I want to thank all of you for your extraordinary support of Schimke Immuno-Osseous Dysplasia (SIOD) research at Stanford University for the last two-and-a-half years. We are extremely grateful for your entrusting us with getting this novel research program off the ground. This program, to the best of our knowledge, is the only of its kind focused on identifying disease mechanisms in SIOD and translating them into patient therapies.
As you know, SIOD is due to mutations (changes in the DNA code) for the SMARACAL1 gene. These changes impair the function of the SMARCAL1 protein, which is essential for the cell to make a complete copy of its chromosome DNA before it divides into two daughter cells. Our ultimate goal is to develop therapies that bypass the problem with SMARCAL1 protein function that would benefit patients regardless of whether they have received or are able to receive a hematopoietic stem cell transplant (HSCT) and/or kidney transplant and the particular type(s) of SMARCAL1 gene mutations they have inherited.
As you know well, SIOD results in a number of distinct clinical problems including 1) decreased function of the T-cell immune system; 2) impaired the production of white blood cells by the bone marrow; 3) decreased kidney function resulting in the spilling of protein in the urine and, ultimately, kidney failure; 4) limited function of the growth plate of the bones involved in the growth of the skeleton in maintaining healthy joints, such as those of the hip; and 5) abnormal blood vessel function resulting in premature atherosclerosis and complications such as recurrent migraine headaches.
Currently, we feel that one major translational research priority is to define how impaired/absent SMARCAL1 protein function results in these diverse multi-organ problems characteristic of SIOD. Finding a common mechanism might allow us to develop a common therapy that bypasses these problems for all of the affected organ systems.
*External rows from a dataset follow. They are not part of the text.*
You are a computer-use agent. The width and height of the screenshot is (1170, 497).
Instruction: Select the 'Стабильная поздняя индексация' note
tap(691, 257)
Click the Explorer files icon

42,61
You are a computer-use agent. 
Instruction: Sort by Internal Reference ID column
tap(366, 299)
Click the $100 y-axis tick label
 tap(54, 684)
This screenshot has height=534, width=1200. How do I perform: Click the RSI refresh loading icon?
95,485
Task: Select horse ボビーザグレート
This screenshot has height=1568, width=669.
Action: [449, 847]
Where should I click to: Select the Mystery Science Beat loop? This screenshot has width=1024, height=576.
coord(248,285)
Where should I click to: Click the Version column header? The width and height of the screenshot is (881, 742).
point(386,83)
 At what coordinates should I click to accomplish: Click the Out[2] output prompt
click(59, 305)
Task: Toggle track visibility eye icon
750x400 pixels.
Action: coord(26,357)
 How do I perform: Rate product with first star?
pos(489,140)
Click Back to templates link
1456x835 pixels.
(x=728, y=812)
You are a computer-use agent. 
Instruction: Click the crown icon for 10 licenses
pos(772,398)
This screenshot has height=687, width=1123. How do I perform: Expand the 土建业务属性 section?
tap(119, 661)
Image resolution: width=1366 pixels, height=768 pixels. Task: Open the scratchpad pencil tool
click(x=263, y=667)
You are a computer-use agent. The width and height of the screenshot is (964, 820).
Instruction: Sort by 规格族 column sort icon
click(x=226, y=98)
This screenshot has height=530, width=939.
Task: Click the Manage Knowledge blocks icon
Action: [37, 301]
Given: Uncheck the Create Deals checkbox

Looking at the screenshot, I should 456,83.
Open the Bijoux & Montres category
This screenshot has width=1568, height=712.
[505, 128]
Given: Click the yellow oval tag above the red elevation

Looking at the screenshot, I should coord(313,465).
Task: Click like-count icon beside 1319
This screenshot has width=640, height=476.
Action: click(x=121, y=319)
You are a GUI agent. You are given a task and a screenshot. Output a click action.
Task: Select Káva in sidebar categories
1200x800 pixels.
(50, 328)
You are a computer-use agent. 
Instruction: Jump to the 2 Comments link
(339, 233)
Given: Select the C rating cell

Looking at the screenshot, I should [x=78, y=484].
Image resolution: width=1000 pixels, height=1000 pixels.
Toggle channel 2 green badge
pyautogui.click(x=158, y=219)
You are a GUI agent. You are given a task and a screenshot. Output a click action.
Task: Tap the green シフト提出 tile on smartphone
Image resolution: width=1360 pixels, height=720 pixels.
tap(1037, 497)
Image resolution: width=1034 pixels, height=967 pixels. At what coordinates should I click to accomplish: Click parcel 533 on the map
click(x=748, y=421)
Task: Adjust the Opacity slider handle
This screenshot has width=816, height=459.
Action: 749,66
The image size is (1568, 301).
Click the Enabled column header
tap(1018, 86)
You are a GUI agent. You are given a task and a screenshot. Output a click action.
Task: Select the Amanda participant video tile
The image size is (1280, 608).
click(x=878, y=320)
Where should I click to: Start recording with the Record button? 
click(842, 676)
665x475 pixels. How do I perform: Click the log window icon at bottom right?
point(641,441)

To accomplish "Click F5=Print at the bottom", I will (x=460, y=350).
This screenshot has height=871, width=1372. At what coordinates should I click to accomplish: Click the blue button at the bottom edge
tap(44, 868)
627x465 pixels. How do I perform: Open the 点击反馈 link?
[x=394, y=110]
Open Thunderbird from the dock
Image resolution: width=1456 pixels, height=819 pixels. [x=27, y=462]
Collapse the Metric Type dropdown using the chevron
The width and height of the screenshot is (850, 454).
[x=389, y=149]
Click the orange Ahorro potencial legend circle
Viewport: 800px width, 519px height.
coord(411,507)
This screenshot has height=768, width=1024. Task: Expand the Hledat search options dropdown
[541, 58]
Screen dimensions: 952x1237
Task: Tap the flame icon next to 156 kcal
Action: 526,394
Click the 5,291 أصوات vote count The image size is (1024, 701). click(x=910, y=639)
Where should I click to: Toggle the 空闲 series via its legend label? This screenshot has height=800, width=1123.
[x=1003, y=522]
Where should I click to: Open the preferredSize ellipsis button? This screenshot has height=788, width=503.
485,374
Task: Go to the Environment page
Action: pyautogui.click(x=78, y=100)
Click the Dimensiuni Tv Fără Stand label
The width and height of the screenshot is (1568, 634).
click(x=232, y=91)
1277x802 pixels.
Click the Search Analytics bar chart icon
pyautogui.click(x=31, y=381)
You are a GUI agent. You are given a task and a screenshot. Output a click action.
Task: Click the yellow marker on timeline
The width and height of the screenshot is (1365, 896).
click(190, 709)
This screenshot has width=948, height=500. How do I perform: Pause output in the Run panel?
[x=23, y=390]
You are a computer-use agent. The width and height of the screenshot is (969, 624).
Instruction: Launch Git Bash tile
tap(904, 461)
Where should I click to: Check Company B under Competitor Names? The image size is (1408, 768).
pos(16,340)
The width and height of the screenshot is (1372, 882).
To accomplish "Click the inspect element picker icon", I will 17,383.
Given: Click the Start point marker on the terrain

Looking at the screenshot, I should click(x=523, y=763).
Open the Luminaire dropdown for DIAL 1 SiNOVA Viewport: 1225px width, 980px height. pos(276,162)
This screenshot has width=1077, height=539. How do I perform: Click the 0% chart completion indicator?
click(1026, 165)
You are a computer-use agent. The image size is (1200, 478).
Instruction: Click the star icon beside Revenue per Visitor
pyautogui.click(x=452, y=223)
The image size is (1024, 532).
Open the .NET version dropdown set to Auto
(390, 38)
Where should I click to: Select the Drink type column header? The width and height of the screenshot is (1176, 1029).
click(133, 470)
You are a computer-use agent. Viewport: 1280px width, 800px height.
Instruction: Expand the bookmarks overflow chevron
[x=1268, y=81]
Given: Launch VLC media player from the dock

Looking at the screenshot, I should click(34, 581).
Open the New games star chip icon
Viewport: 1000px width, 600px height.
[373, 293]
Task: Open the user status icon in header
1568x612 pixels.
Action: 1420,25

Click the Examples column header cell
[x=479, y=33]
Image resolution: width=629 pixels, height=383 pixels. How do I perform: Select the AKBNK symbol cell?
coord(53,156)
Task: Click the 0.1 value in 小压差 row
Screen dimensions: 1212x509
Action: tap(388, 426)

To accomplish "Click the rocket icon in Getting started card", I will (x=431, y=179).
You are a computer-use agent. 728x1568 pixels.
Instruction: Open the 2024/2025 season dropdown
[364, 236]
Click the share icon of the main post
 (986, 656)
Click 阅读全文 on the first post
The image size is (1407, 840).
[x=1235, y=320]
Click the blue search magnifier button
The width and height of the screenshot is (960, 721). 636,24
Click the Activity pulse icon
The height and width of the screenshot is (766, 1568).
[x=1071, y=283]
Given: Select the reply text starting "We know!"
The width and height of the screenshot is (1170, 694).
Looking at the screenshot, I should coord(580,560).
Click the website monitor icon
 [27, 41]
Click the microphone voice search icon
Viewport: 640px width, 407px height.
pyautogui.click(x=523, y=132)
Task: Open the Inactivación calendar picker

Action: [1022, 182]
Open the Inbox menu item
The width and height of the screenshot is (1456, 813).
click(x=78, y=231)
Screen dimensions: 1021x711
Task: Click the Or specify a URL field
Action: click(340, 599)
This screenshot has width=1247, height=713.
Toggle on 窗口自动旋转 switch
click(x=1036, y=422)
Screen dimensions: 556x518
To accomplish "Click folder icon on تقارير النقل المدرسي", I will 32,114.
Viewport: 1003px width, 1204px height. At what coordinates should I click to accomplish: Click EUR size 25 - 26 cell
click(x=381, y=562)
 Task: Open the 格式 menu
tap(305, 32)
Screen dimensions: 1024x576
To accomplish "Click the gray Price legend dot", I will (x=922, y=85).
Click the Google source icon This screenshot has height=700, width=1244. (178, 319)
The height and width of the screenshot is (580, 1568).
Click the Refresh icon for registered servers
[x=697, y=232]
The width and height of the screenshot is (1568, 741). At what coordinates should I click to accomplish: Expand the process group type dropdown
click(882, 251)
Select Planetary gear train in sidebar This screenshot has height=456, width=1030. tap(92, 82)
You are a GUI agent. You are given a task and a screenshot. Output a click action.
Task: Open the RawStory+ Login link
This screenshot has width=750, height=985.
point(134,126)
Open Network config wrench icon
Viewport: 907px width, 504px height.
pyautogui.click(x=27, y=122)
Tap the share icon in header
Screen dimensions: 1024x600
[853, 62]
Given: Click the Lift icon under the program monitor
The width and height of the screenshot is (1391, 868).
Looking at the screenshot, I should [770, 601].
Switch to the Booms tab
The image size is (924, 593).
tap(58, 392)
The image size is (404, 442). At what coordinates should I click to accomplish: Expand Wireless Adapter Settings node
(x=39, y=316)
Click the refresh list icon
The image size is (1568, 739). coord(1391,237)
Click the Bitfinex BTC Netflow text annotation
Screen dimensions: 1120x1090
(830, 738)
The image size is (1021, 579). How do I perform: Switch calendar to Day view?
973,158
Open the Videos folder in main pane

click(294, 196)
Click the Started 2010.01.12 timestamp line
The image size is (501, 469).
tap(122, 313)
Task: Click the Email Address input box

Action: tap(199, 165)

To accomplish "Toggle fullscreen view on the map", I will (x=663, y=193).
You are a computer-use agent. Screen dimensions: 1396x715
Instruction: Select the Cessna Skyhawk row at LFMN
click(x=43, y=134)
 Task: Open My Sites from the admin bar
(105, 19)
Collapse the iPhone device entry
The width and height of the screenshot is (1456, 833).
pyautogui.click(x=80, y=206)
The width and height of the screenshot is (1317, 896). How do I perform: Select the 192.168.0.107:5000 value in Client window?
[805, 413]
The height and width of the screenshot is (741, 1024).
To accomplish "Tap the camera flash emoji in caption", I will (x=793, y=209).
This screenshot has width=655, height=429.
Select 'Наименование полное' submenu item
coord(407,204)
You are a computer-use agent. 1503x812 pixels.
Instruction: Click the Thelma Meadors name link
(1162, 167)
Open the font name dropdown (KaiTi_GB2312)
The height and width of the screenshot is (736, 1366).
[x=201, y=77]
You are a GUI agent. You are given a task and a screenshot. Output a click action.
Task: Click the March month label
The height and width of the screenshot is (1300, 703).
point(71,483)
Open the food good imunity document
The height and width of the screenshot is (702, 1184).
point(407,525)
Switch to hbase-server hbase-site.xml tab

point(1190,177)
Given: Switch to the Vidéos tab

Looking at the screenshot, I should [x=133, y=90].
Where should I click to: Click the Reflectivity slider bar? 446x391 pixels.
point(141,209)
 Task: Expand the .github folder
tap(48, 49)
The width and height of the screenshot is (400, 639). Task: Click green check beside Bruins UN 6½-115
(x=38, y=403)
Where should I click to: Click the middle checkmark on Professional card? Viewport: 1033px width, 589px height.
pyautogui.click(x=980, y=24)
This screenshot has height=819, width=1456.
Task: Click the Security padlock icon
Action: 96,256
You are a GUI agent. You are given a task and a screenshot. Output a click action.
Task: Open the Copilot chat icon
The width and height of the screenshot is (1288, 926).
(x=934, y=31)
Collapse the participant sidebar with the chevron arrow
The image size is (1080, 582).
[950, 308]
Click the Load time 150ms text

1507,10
Our second major translational research priority is to identify how HSCT and kidney transplantation for SIOD can be performed more safely and effectively using recent technical advances for these procedures. A third research priority is to explore whether drug therapies that are far along in development or already FDA approved for other diseases (also called “repurposing”) could be used to treat some important clinical issues with SIOD patients.
HSCT, Bone Marrow Function, and the Telomere Biology of SIOD
On February 5 of this year, Kruz underwent an HSCT using blood stem cells obtained from Jessica. To the best of our knowledge, this is only the eighth SIOD patient who has undergone HSCT in the world of which four cases has been published in the medical literature. Of the previous seven cases, only one patient has had a successful outcome with HSCT. He received his HSCT at 7 years of age from an HLA-matched brother followed by a kidney transplant from his father; he is now 27 years old and doing well. Thanks to your support we were able to have him and his parents visit the research lab at Stanford, go over his medical history in detail, and obtain blood samples for research. This visit was very helpful in verifying that HSCT for SIOD leads to the normal function of the immune system following the transplant.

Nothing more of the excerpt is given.